TASK DIRECTIONS: Each line below from the "Instruction: Filter by" line through the "The width and" line, those two included, must be restated word for word; the pictures must not be.

SUPPLIED MATERIAL:
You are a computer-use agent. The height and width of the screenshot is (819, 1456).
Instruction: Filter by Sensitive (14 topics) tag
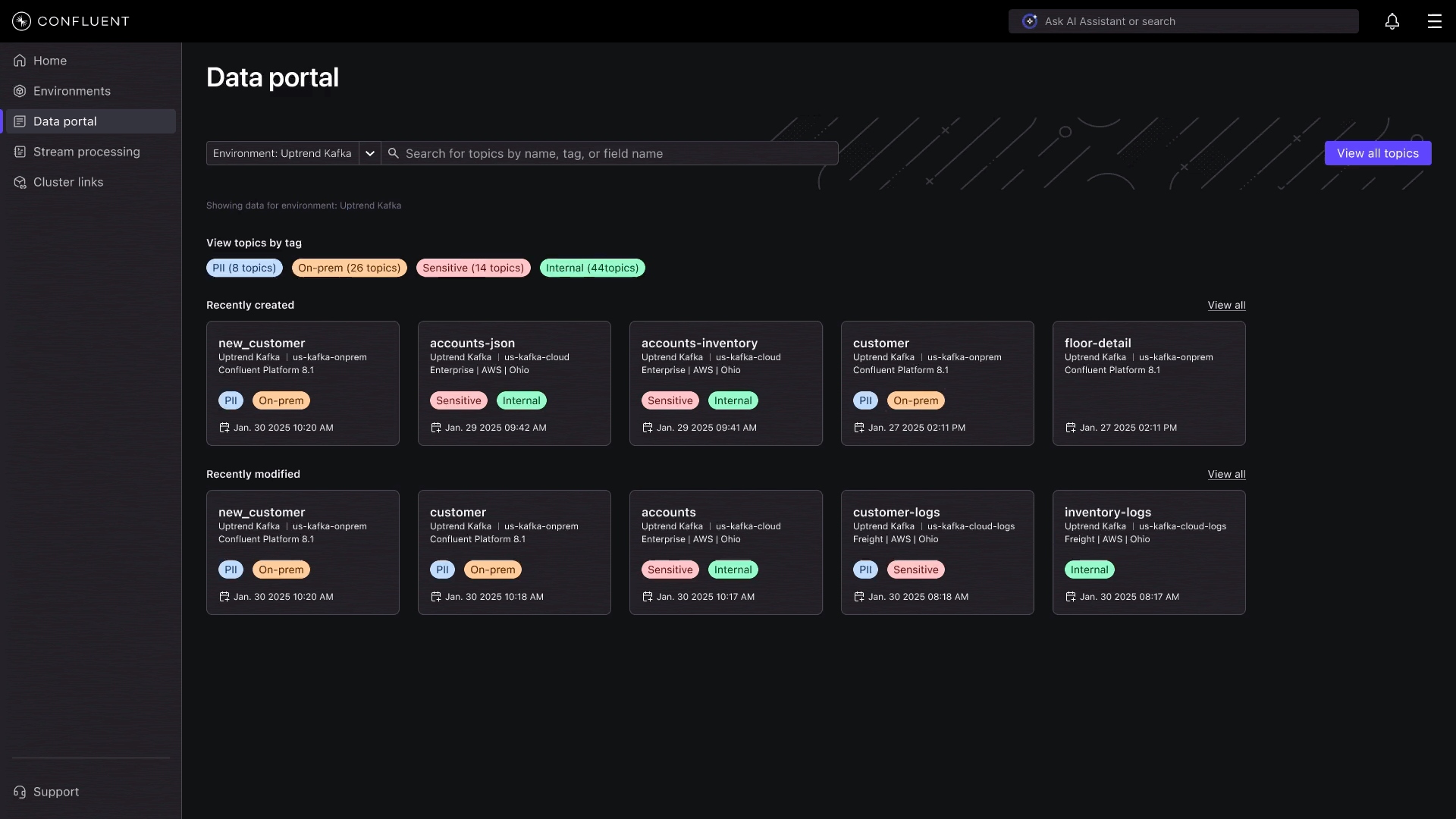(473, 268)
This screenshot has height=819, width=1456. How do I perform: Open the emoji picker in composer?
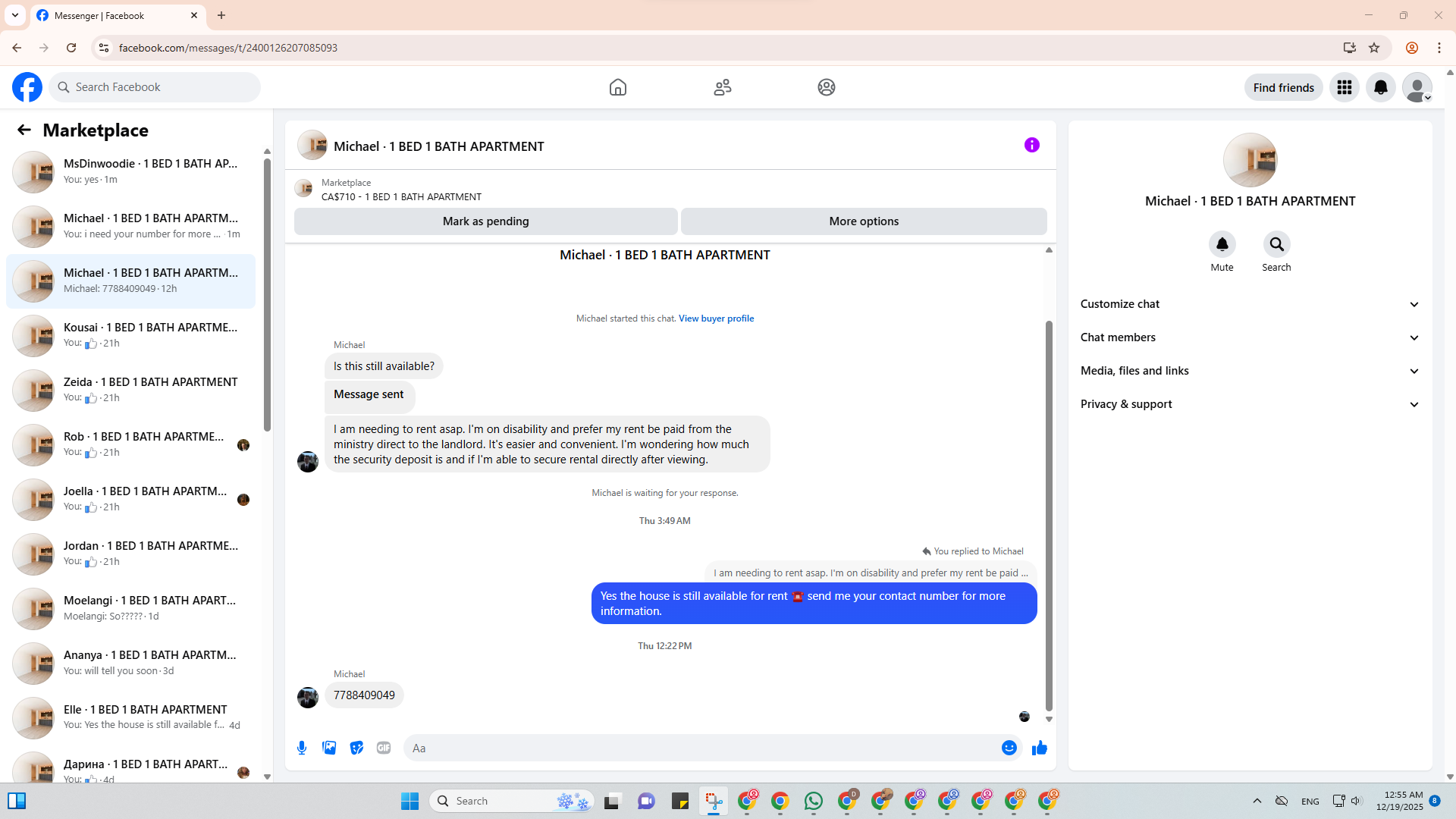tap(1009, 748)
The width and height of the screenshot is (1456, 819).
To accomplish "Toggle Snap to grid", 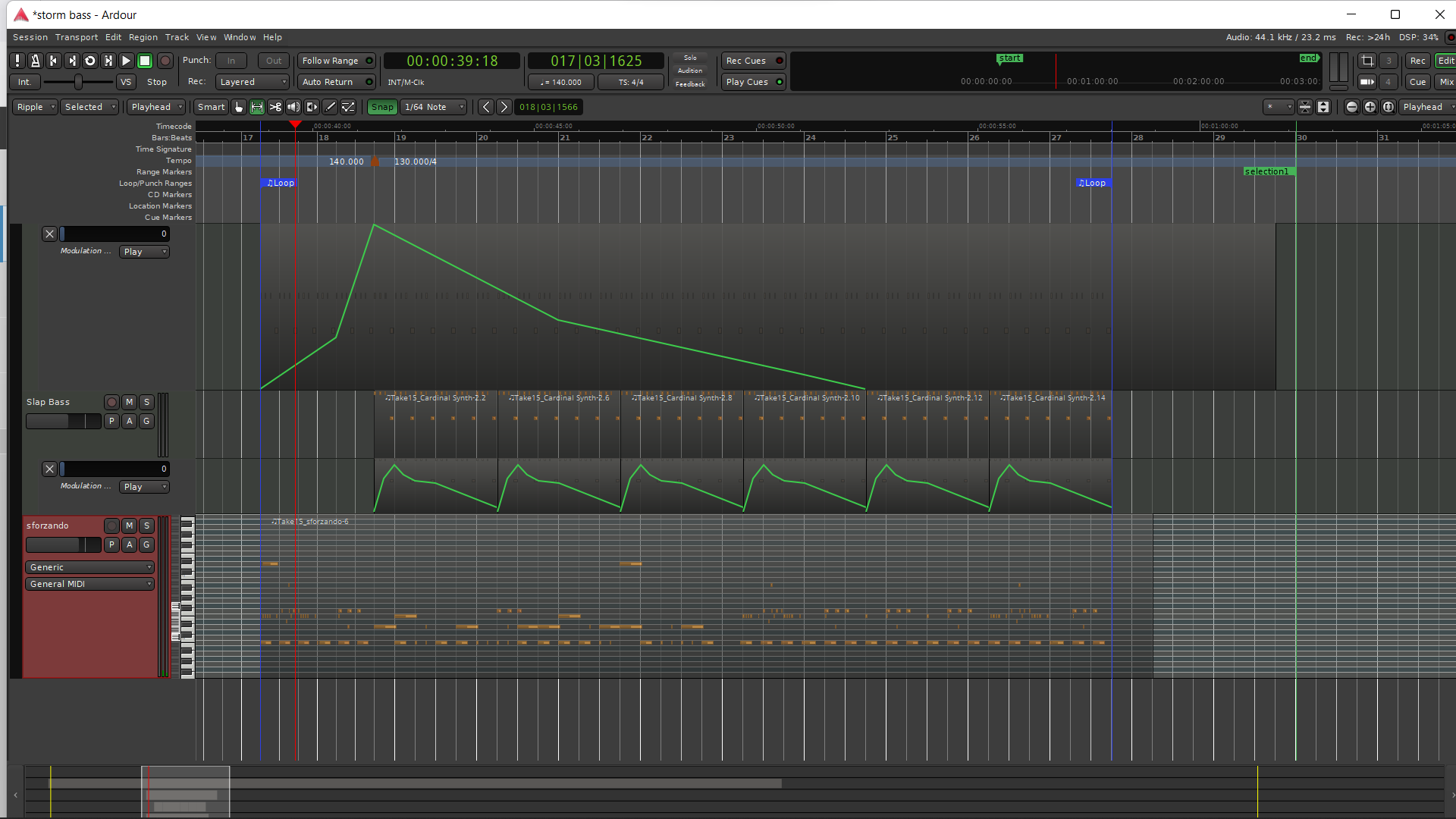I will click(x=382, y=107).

EXERCISE RESULT:
Instruction: Filter by Sensitive (14 topics) tag
(473, 268)
This screenshot has height=819, width=1456. How do I perform: Open the emoji picker in composer?
tap(1009, 748)
The width and height of the screenshot is (1456, 819).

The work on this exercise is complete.